The potential breakthroughs made by Coon, Camp, Cannon-Albright and other researchers in Utah and Iceland may have much to do with the special resources in those places. Still, it’s possible to build other useful genealogies—and to do so rather quickly. Cannon-Albright is working with the U.S. Department of Veteran’s Affairs to create a genealogy database that will eventually link all 24 million VA patients to ancestry and health records. “It’s a massive amount of data, but it’s not that hard to do with publicly available records,” says Cannon-Albright. Starting with a birth certificate, researchers can usually find who someone’s mother and father were, and death and marriage records can also help.

Using health records is another way to construct genealogies, says Hebbring of the Marshfield Clinic Research Institute.

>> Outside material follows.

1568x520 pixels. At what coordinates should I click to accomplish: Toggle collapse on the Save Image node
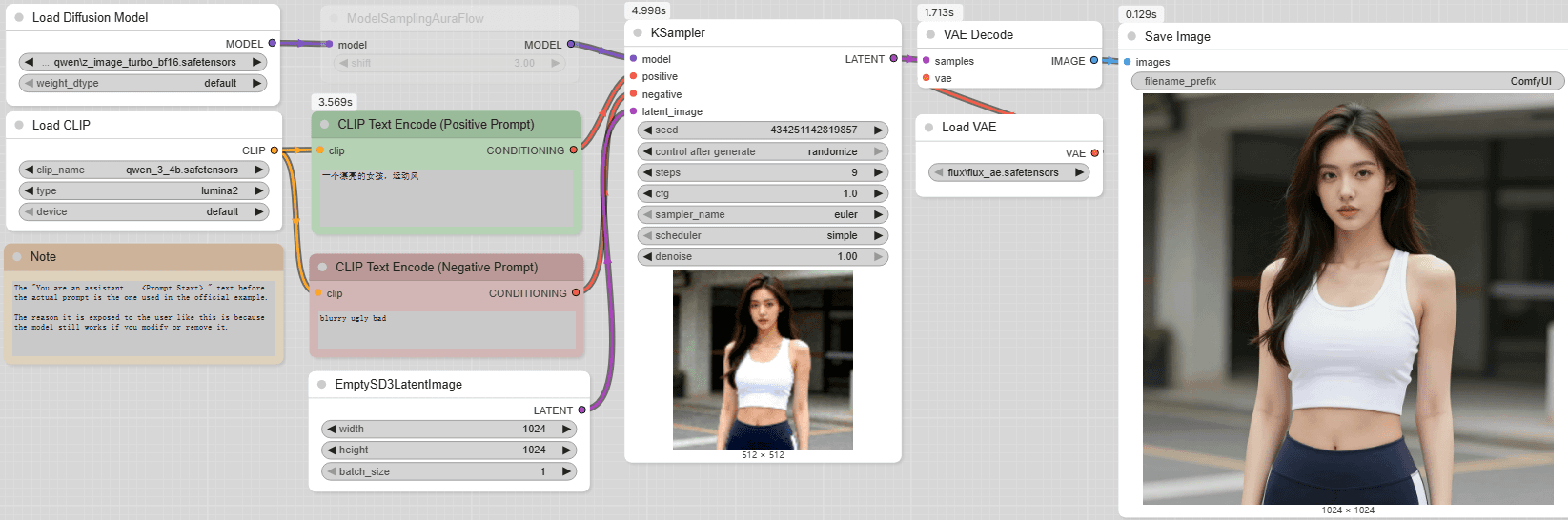[1131, 37]
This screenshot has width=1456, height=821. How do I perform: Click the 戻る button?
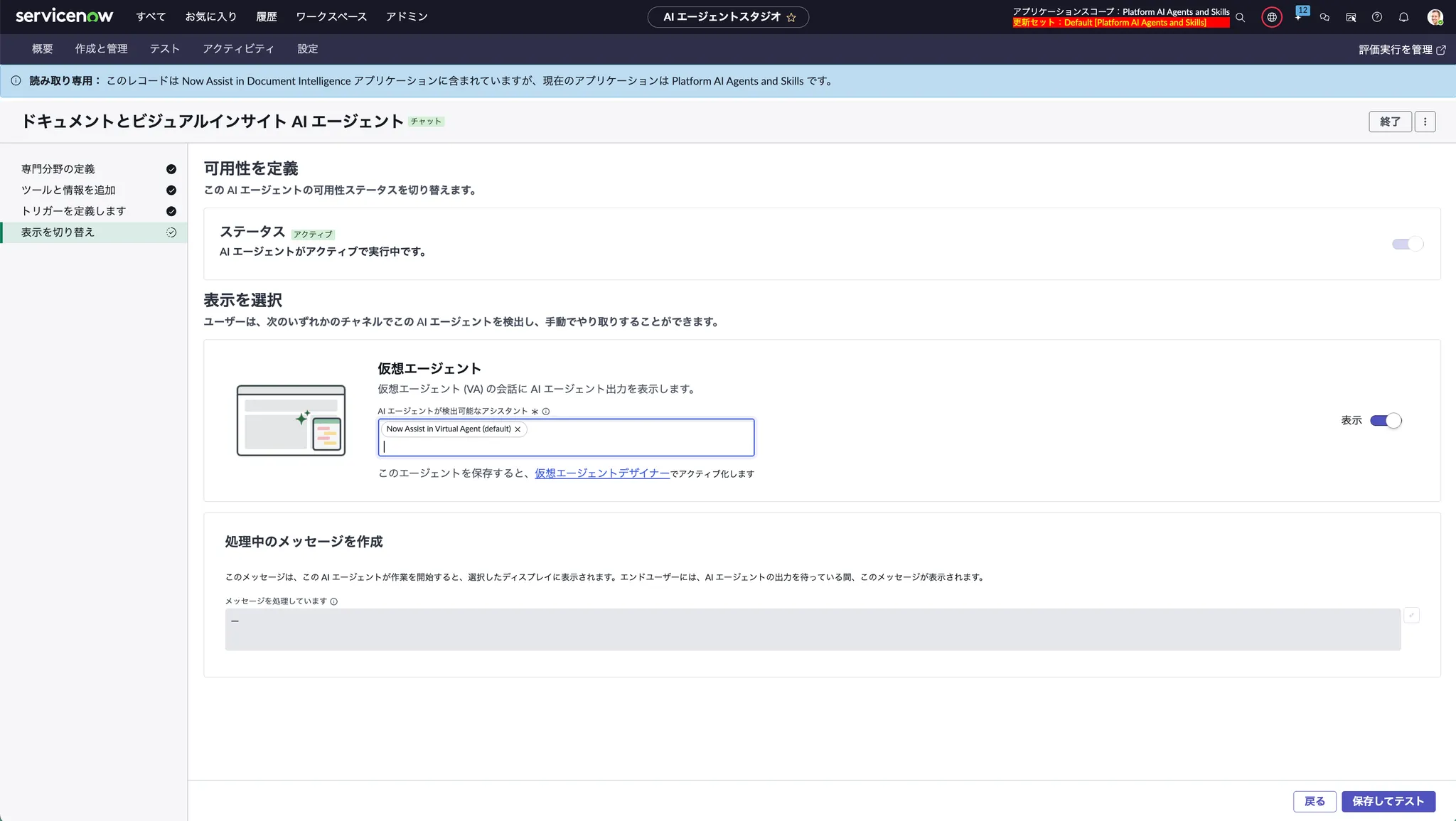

He was coauthor of a 2017 paper in Bioinformatics that outlined a strategy for predicting people who are related, using basic demographic data—last name, date of birth, home address and gender—available in most electronic health records. (All demographic data was de-identified to protect patient privacy, as it is in all of these genealogical databases.) Two people sharing an address are likely to be related, especially if they share a last name. Factor in ages and you can make a good guess about familial relationships—parent-child or siblings. Using an algorithm to analyze records of 2.6 million people in Marshfield’s electronic health records, Hebbring and his coauthors predicted the composition of 173,368 family units of two to five generations with remarkable accuracy. The work showed that other medical systems with decent electronic records might be able to build genealogies in a similar way.

MEANWHILE, A GROWING NUMBER of national genome projects also have the potential to generate genealogical data. At least 50 such projects are under way around the world, in the United Kingdom, Saudi Arabia, Singapore, China and other countries. “Most national studies are often treated as large sets of unrelated individuals, but in reality, everyone is related somehow,” says Hebbring. “If you have hundreds of thousands of people in a study, there will be a few brothers, sisters, children, cousins—but there will also be many more distant family relationships.”

The race to mine such data for important genes is heating up. In 2015, for example, both Amgen and Regeneron launched PCSK9 inhibitors, potent new cholesterol-lowering drugs based on a variant discovered in French families that researchers at University of Texas Southwestern Medical Center in Dallas linked to very low cholesterol levels. This heralds a bright future for genealogy studies and even promises a kind of poetic justice. Disease-causing genes have always stalked families across generations, bringing tragedy in their wake. Now, by looking across generations, researchers will be able to follow the trail to new cures.